The second removal option is chemical addition, which is primarily used for phosphorus removal to convert phosphorus into a solid form. The total cost of that would be $950,000.
“This typically, for a plant like the village of Rantoul, is a little less expensive and an easier solution to implement,” Patchett said. “When we look at our recommendations for phosphorus removal, phosphorus removal is needed to meet your permit requirements. Chemical salts would be added to precipitate phosphorus. There is pilot testing currently (underway) that would allow the village to enhance efficiency and reduce chemical demand.”
Patchett said the Rantoul plant has one anaerobic digestor, which “is basically one tank that digests sludge.”
“We recommend that the village consider the installation of the second anaerobic digestor,” Patchett said, which would come at a cost of $3.7 million.
Patchett said the potential exists in the future for nitrogen limits, for which the plant currently does not have a system.
“If you were going to design a plant for removal of ammonia and nitrogen compounds, you would not design that type of plant,” he said. “You would want one that has multiple digestors in it. I think the point there would be is if nitrogen limits were to come down the road, you would be looking at needing ... a new process treatment.”
The preliminary cost for that project would be $10.9 million. That cost would be in addition to the combined $4.6 million cost of the chemical addition and second anaerobic digestor.
“What I should clearly state to you folks is that this is not imminent,” Patchett said. “This is not on the radar to happen, but again, as part of the study, we were asked to look at what could happen if regulations were imposed in the future. This is what could happen, but we do not see it happening in the near or immediate future. There is a potential that it would never happen. There is also the potential that the IEPA could come out and push this.”
Trustee Roger Jones asked what Patchett meant by immediate future, and Patchett said in the next five or 10 years.
“Regardless of the main treatment process that you would have, be it the trickling filters or an activated sludge, you need the digestor,” said Craigmile, a senior wastewater engineer. “That would not be a lost cause. The IEPA requires that if you have an activated sludge process that does remove nutrients biologically, you also need the chemical feed system as a backup. There’s no part of what we’re recommending that would be a lost cause.”
Mayor Neal Williams asked if the IEPA would provide any assistance in regards to cost of the potential construction project. Patchett said no grants are available for the project.
Patchett said his firm did meet with the IEPA as part of the study. The IEPA recommended Rantoul only provide nutrient removal facilities that needed to meet the permit limits that came up in January.
“From the IEPA’s perspective, they were not seeing anything in the near future,” Patchett said. “With that being said, our recommendation would be to provide a chemical feed system to remove phosphorus and to provide a second anaerobic digestor to address additional solids and management issues.”
Patchett said the current digestor works at about 90 percent capactiy, and this is before any additional chemical feed systems or any significant future development to the village.
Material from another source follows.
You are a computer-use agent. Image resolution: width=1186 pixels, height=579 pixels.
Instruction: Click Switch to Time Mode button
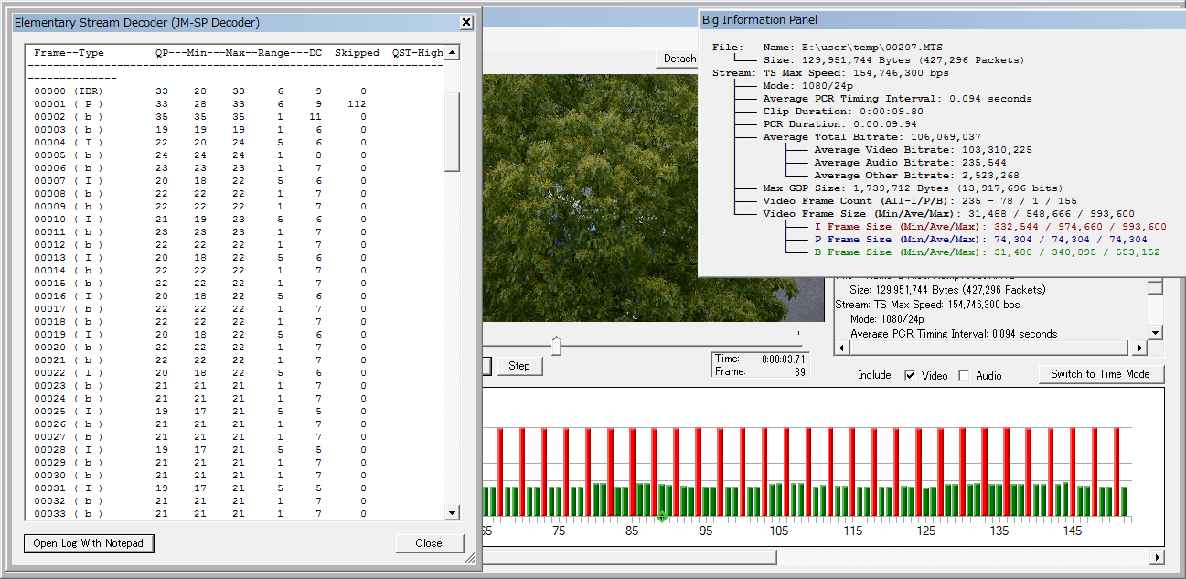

“Whether you do it now or you do it later, it’s something you should think about doing,” Patchett said of the second digestor. “You’re kind of running right at that margin as we speak. It’s something we think you should consider seriously going forward with respect to any plant upgrades. If you make that particular upgrade, and you put in the chemical feed system, I would say that your plant should be in pretty good shape for an extended period of time.”